With this output increase and a better performance from retail segment, Tesoro ended the quarter with a solid 42% year-over-year increase in revenues to $11.24 billion, zooming past the market's consensus estimate of $9.45 billion.
Tesoro is a company in transition towards becoming a bigger, more efficient organization. For a refiner, this would translate into three primary objectives; an increase in output, better utilization and improvement in margins. Based on the results discussed earlier, Tesoro has clearly delivered a strong performance in terms of output and utilization. This was the first of the two big positives from its earnings release. On the other hand, the weakness in refining margins has led to the significant drop in earnings.
So what is Tesoro's plan for the future? It has increased its capacity after the massive acquisition, but how is it going to improve its margins? This brings us to the second of the two big positives: Tesoro looks poised to significantly increase its earnings in the coming years.

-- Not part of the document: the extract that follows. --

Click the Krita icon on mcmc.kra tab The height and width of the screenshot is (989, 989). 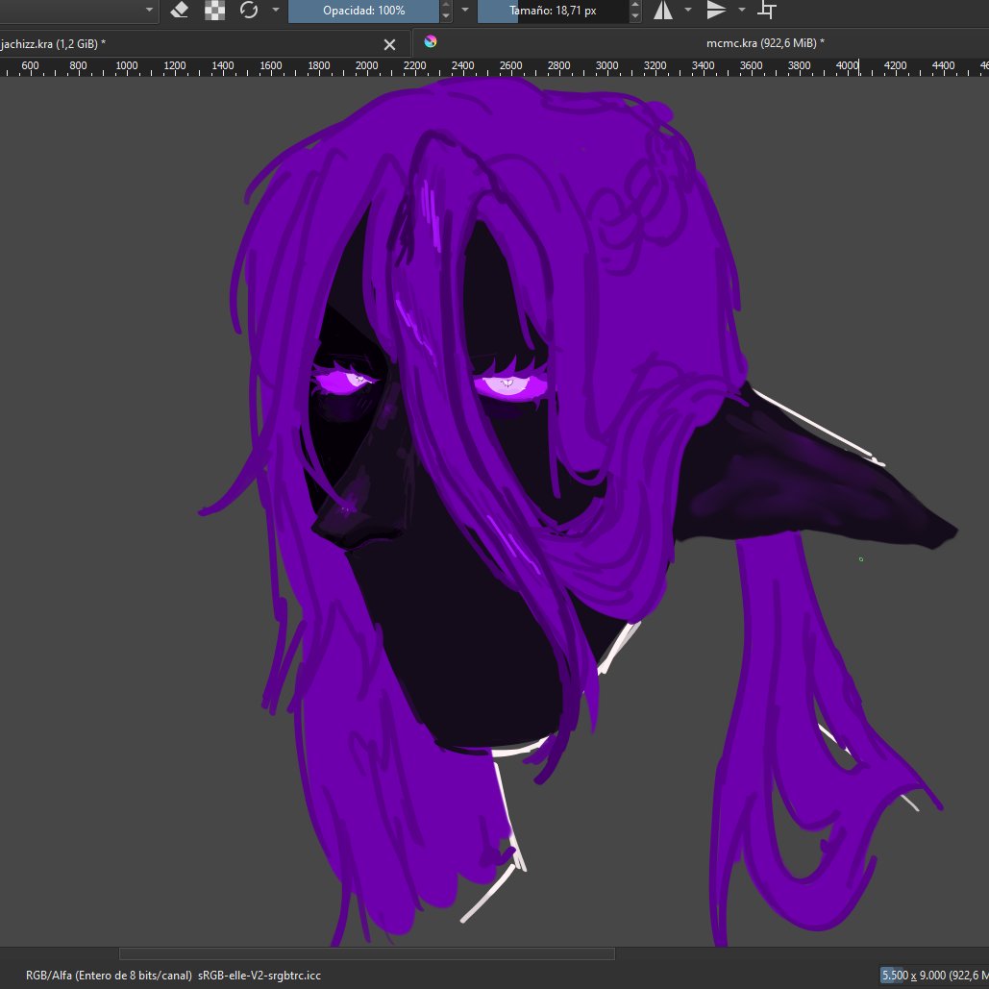pyautogui.click(x=431, y=41)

Firstly, Tesoro has just acquired the Carson refinery a few months ago so its full benefits have not been realized yet. The company has been working to integrate the new refinery with its Los Angeles operations. Through integration, Tesoro will be able to bring down its manufacturing, crude oil shipping and distribution costs. In other words, Carson will not only give a boost to Tesoro's bottom line (its base assets will add around $500 million to Tesoro's annual earnings), but it will also enhance its margins.
Investors should note that during the conference call, Tesoro's management has repeatedly pointed out that the synergies coming from the integration of Carson refinery have been "even greater than we originally thought". The management will provide an update on this on Dec. 10.

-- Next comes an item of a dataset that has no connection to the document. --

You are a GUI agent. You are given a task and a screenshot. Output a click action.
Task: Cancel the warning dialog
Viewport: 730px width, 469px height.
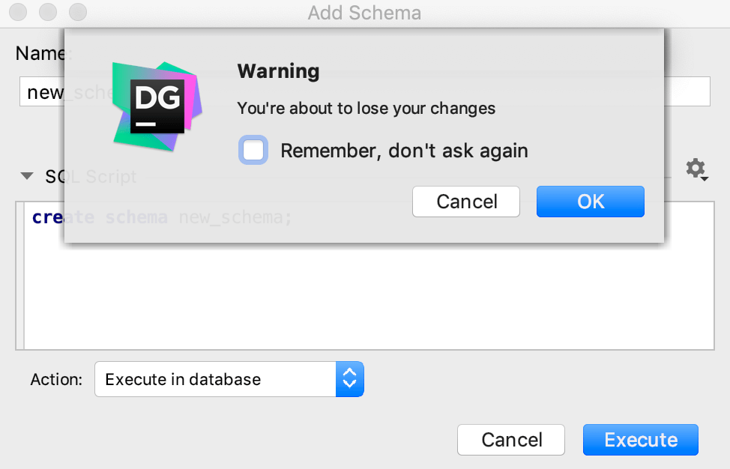[x=465, y=201]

That is an important date to remember. Its shares could continue to rise in anticipation of any positive news, which itself, could turn into a catalyst for an upside.
Secondly, the ongoing development projects at its refineries are going to considerably increase Tesoro's income in the coming years. Tesoro has also recently completed the expansion of its diesel desulfurization unit's capacity which will add around $11 million to its annual earnings. Currently, it is working on its Salt Lake City conversion project which will improve Salt Lake refinery's output and yield. The project will be completed by the end of 2014 and will increase Tesoro's annual operating income by $100 million.

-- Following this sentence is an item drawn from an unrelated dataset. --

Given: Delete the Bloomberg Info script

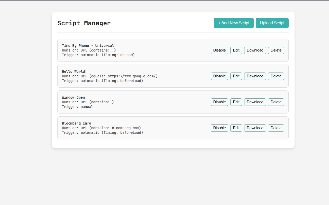Looking at the screenshot, I should [276, 128].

Thirdly, and perhaps more importantly, Tesoro will increase its deliveries of inland U.S and Canadian heavy crudes to its West Coast refineries. These crudes are cheaper as compared to other imported oil. This shift towards low-cost alternative will give a boost to Tesoro's profitability. Add its massive throughput capacity to the equation, and this translates into a significant increase in earnings in the long run.
In September, Tesoro started shipping the cheaper North Dakota Bakken oil to its refineries and so far, it drastically increased the shipment volume by 3 times. However, the company has now reached the limit of the offloading capacity, which is operated by a third party. It cannot get any additional Bakken oil than what it is getting right now. But Tesoro has even bigger plans.
Tesoro is currently developing a $100 million rail-to-barge oil terminal, with unit train unloading and marine loading facility, through a 50/50 joint venture with Savage Services at Washington. The terminal will have an initial capacity to handle 120,000 barrels per day, with expansion capability which could more than double its capacity. The project will be completed by the end of 2014 or early 2015 and will significantly increase Tesoro's oil sourcing flexibility, which will enhance its margins.
Moreover, the facility can also be used to generate revenue by providing services to other refiners in the West Coast, such as Phillips 66 (PSX_). Like Tesoro, Phillips 66 has also invested in infrastructure to get more inland U.S. and Canadian crude.
At the time of publication, the author held no position in any of the stocks mentioned.